The two-story concrete building had many rooms and even more inconspicuous places to hide things. Each scenario is different, but how TSE is conducted and the basics always remain the same.
“Repetition is what makes you better,” said Rauch, a native of Kettering, Ohio. “It builds muscle memory. So when it’s time to actually execute, you know what to do. When your mind shuts down and your body freaks out, you just go with what you know and what you trained for.”
Pesquera observes Rauch’s team as they take photos of the area, mark rooms that possibly contained important materials, and then gather the evidence. Rauch and his team finish the TSE with a few seconds to spare.
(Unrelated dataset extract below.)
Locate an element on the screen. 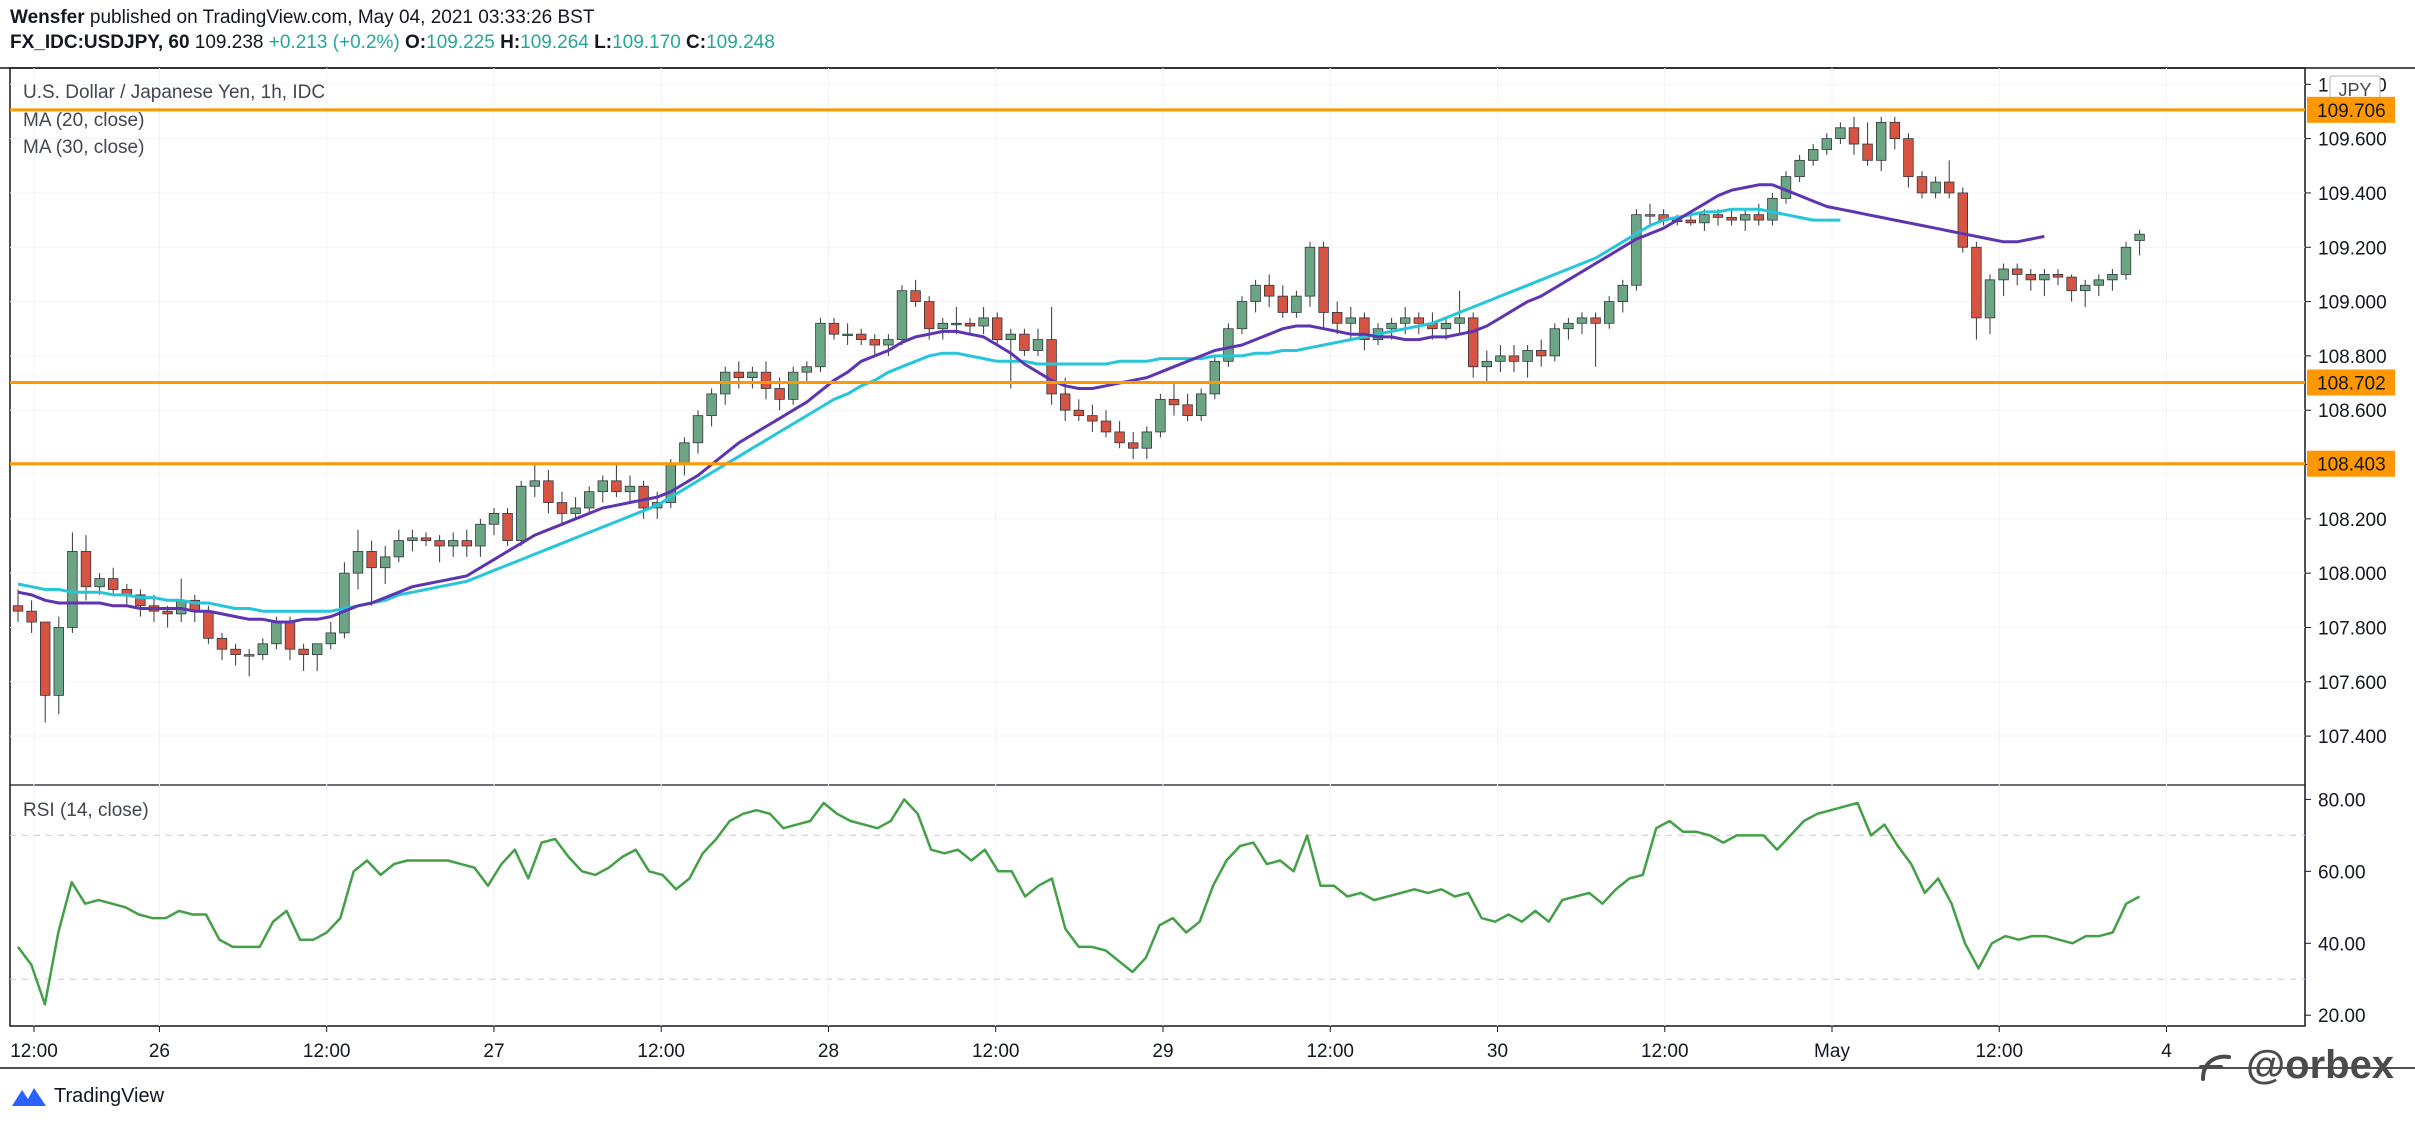 The width and height of the screenshot is (2415, 1128). tradingview-label: TradingView is located at coordinates (110, 1096).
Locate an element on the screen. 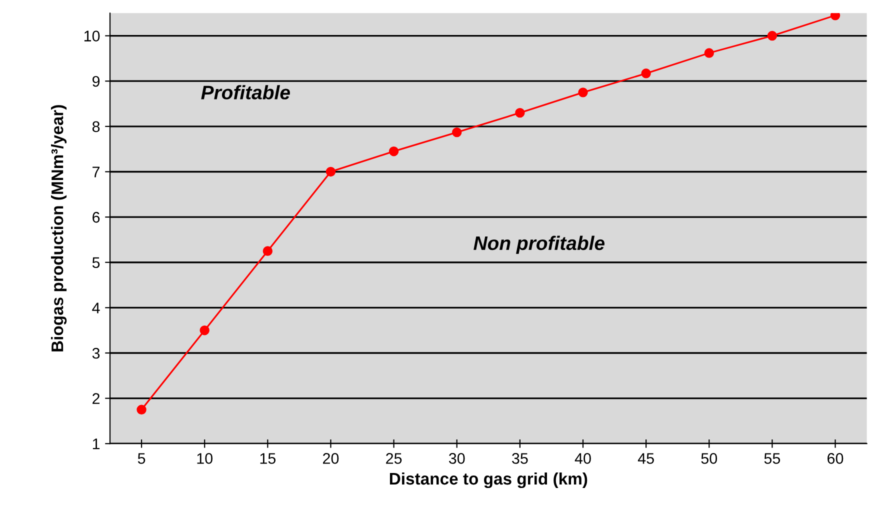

They grab all of their equipment and secure the evidence, before sprinting a quarter of a mile down the road to their designated rendezvous.
After they consolidated, Rauch and his team met up with Pesquera, who gave them several tips that will continue to improve their skills when conducting TSEs.
According to Pesquera, he’s confident that his Marines will be a great asset to operations in the information environment when the time comes to implement their skills.
“Tactical site exploitation is extremely important for everybody to know,” said Pesquera. “I believe everybody should know at least a basic form of TSE, because anything could lead to intelligence. If everybody is able to do their part, the intelligence and everything we could get [from] doing TSEs could lead to us becoming a better warfighting organization than we already are.”